Apart from the two novels in progress I’ve also authored a more prosaic volume over the past fifteen months or so. And — spit on me now — I’ve decided to self-publish it. I don’t have much capital so it’s only a print run of two — but it’s available in both hardback and softback binding (see photo below).
At 17,000 words (not including appendices) it’s a slightly shorter read than the creative works in progress but at least it is finished, although it’s not yet been marked.
For anyone who’s interested in the title it’s:
IT Governance Design: An Application of Problem Oriented Engineering to Enterprise Architecture, TOGAF and SOA Development
When I did the literature search I didn’t find much other work in this general field and my supervisor has raised the possibility of presenting my findings as an academic paper at a conference in Barcelona in the autumn — and now they’re suggesting I consider carrying on my study with a PhD. If this is a hint that my dissertation has earned me a pass then I’m on course to end up by 2013 with three Master’s degrees — an MBA, this MSc and an MA in Creative Writing (although there’s a long way to go with that one yet). Continuing studying seems a bit like overkill but they say learning is lifelong these days — and maybe it will entitle me still to a discounted subscription to The Economist — so there may be some plus points.
The printing and binding process does show how relatively simple it is now to get work into print — I found a specialist thesis printer online and submitted a pdf through their website — although the economics aren’t very good for short-runs — it cost me a lot more than a typical Amazon purchase. Maybe I should produce a Kindle version?
There are some interesting comparisons between the MSc dissertation and creative writing. Enterprise Architecture, the specialist area of IT that I concentrated on, is all about being able to sift through the detail of business process and IT systems and then to arrive at an abstracted, high-level view of the ‘big-picture’ of how everything connects and interacts (if, indeed, it does). It seems a relatively simple discipline but, the literature and evidence suggests, that not many people are able to do it — it’s all about pattern recognition.
In many ways a novel writer needs similar skills — to sustain plot, theme, consistent characters that interact together and so on — but a novel is harder because all the underlying structure is then hidden again under descriptions and dialogue (assuming that the author approaches it in anything like a methodical way).

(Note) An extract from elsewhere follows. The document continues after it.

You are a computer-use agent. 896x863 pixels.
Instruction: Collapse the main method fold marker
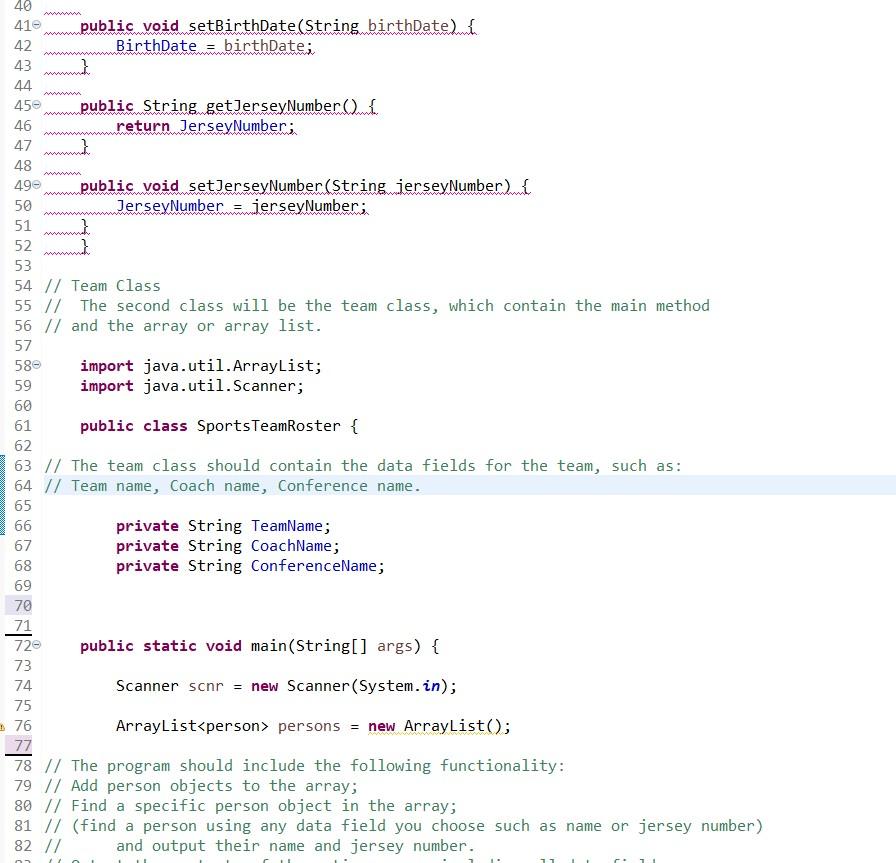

I was also lucky with my dissertation as I had a lot of guidance from my supervisor and my specialist advisor. My supervisor was a veryÂ conscientiousÂ and dedicated Italian woman whose fluent but distinctive way of speaking English has helped me along with Kim’s dialogue. (One thing I’ve learned from having had conversations in English with probably hundreds of Germans and other Europeans is that there really isn’t much that marks out a fluent English second language speaker from a native English speaker — except that the second language speaker is usually more precise.) If you have a good supervisor as a mentor and follow their instructions and put the work in then you’ll probably do OK in a dissertation. The same can’t be said for a novel, which is a far more risky and speculative undertaking.